Speaking to participants of an online investment forum. Putin said that NATO‘s eastward expansion has threatened Russia‘s core security interests. He expressed concern that NATO could eventually use the Ukrainian territory to deploy missiles capable of reaching Moscow in just five minutes.
“The emergence of such threats represents a ‘red line’ for us,” Putin said. “I hope that it will not get to that and common sense and responsibility for their own countries and the global community will eventually prevail.”
“What should we do?” Putin said. “We would need to develop something similar to target those who threaten us. And we can do that even now.”
He said a new hypersonic missile that is set to enter service with the Russian navy early next year would be capable of reaching targets in comparable time.
“It would also need just five minutes to reach those who issue orders,” Putin said.
The Zircon hypersonic cruise missile, capable of flying at nine times the speed of sound to a range of 1,000 kilometers (620 miles), has undergone a series of tests, most recently Monday.
Ukrainian and Western officials have expressed worries this month that a Russian military buildup near Ukraine could signal plans by Moscow to invade its ex-Soviet neighbor.

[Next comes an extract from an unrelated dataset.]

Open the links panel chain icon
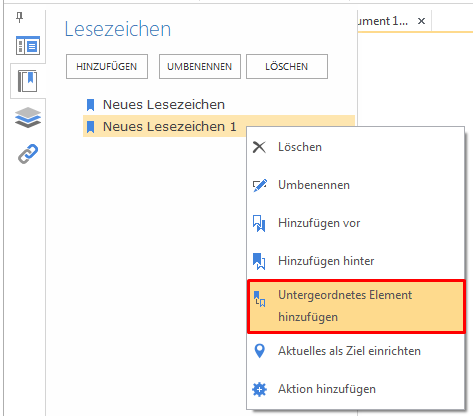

NATO foreign ministers warned Russia on Tuesday that any attempt to further destabilize Ukraine would be a costly mistake.
The Kremlin has insisted it has no such intention and has accused Ukraine and its Western backers of making the claims to cover up their own allegedly aggressive designs.
Russia annexed Ukraine’s Crimean Peninsula in 2014 after the country’s Kremlin-friendly president was driven from power by mass protests and also threw its weight behind a separatist insurgency that broke out in Ukraine’s east.
Earlier this year, a spike in cease-fire violations in the east and a Russian troop concentration near Ukraine fueled war fears, but tensions abated when Moscow pulled back the bulk of its forces after maneuvers in April.
“The matter is not whether to send troops or not, go to war or not, but to establish a more fair and stable development and taking into account security interests of all international players,” he replied when asked if Russia was going to invade Ukraine. “If we sincerely strive for that, no one will fear any threats.”
“Strategic bombers, which carry precision weapons and are capable of carrying nuclear weapons, were flying as close as 20 kilometers (12 miles) to our border,” Putin said. “That represents a threat for us.”
After the buildup of Russian troops near Ukraine early this year, Putin and U.S. President Joe Biden held a June summit in Geneva, where they agreed to launch a dialogue on strategic stability and cybersecurity. Putin on Tuesday hailed the cybersecurity discussions between Russian and U.S. experts, saying “just as with the pandemic, it’s necessary to pool efforts to work efficiently.”
The 69-year-old president has been in power for more than two decades - longer than any other Kremlin leader since Soviet dictator Josef Stalin. Constitutional amendments approved in 2020 reset Putin’s previous term limits, allowing him to run for president two more times and hold onto power until 2036.
“In line with the constitution, I have the right to get elected to seek a new term, but I haven’t yet made up my mind whether to do it or not,” Putin said. “But the very existence of that right already stabilizes the domestic political situation.”